Only a limited number of patient samples can be studied in one microarray experiment. Hence, it is very important to merge together data from different studies in order to increase the sample size and improve the results from statistical analysis of the microarray data. Provenance information about each microarray experiment will facilitate the integration of data while retaining the ownership information. Details of the experiment conditions can be used to infer the dataset quality and to improve the reproducibility of experiments.

Several standards have been developed by the microarray community. There are two MIAME (Minimum Information about A Microarray Experiment) [1] compliant standard data formats developed by the MGED community [2], namely, MAGE-ML (MicroArray Gene Expression Markup Language) [3] and MAGE-TAB [4]. These standards have been used to represent microarray experiments and such documentations normally contain rich provenance-related information about the experiments, the experiment protocol and data protocol. Some provenance-related information can be extracted from experiments documented in these standard formats, including:

  1. organization performing the experiments;
  2. domain-specific information about data sources used in the experiments, including the organism of the data source, their cell type, ethical origin, disease state, etc.


Enable collection, representation, and use of provenance information for ownership and quality-aware integration of microarray experiment datasets.

Use Case Scenario

A bioinformaticians B wants to look for related microarray experiments to assemble a bigger study.
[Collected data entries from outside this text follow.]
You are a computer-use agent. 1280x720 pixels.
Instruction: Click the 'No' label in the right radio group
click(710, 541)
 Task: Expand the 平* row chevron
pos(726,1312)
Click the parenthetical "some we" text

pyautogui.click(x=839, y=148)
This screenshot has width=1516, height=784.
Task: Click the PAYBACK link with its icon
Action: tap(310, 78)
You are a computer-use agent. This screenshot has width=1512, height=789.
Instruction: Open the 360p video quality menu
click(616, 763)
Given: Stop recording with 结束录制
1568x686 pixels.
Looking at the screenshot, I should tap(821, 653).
B wants to find experiments that study gene expression in a specific region of human brain. Once B finds all relevant microarray experiments, B selects a subset of these experiments based on B's knowledge about the organizations who performed the experiments or where the experiments have been published. B wants to retrieve all the gene expression data produced by these selected experiments, so that B can perform some statistics analysis of this larger dataset. B wants the provenance of each data set to be associated with the data so that their ownership can be retained.

Challenges and Potential Solutions

We need to be able to have a common provenance model that enables representation of complex domain-specific provenance information about these experiments. We need to be able to automatically process microarray experiments documented in different standards and extract provenance data out of these documents. Finally, we need a well-defined query mechanism to automatically analyze the provenance information and help in integrating suitable Microarray datasets.

A potential solution to these challenges should re-use the large number of existing biomedical domain ontologies (listed at the National Center for Biomedical Ontologies) wherever possible and also leverage or extend existing Semantic Web technologies.

We need provenance information to be portable, so that when data are moved out of a system their provenance information can be moved along with them.


[1] Brazma A, Hingamp P, Quackenbush J, Sherlock G, Spellman P, Stoeckert C, Aach J, Ansorge W, Ball CA, Causton HC, Gaasterland T, Glenisson P, Holstege FC, Kim IF, Markowitz V, Matese JC, Parkinson H, Robinson A, Sarkans U, Schulze-Kremer S, Stewart J, Taylor R, Vilo J, Vingron M. Minimum information about a microarray experiment (MIAME)-toward standards for microarray data. Nat Genet. 29(4):365-71, 2001.

[2] http://www.mged.org/

[3] Spellman PT, Miller M, Stewart J, Troup C, Sarkans U, Chervitz S, Bernhart D, Sherlock G, Ball C, Lepage M, Swiatek M, Marks WL, Goncalves J, Markel S, Iordan D, Shojatalab M, Pizarro A, White J, Hubley R, Deutsch E, Senger M, Aronow BJ, Robinson A, Bassett D, Stoeckert CJ Jr, Brazma A. Design and implementation of microarray gene expression markup language (MAGE-ML). Genome Biol. 3(9):RESEARCH0046, 2002

[4] Rayner TF, Rocca-Serra P, Spellman PT, Causton HC, Farne A, Holloway E, Irizarry RA, Liu J, Maier DS, Miller M, Petersen K, Quackenbush J, Sherlock G, Stoeckert CJ Jr, White J, Whetzel PL, Wymore F, Parkinson H, Sarkans U, Ball CA, Brazma A. A simple spreadsheet-based, MIAME-supportive format for microarray data: MAGE-TAB. BMC ßBioinformatics 7:489, 2006.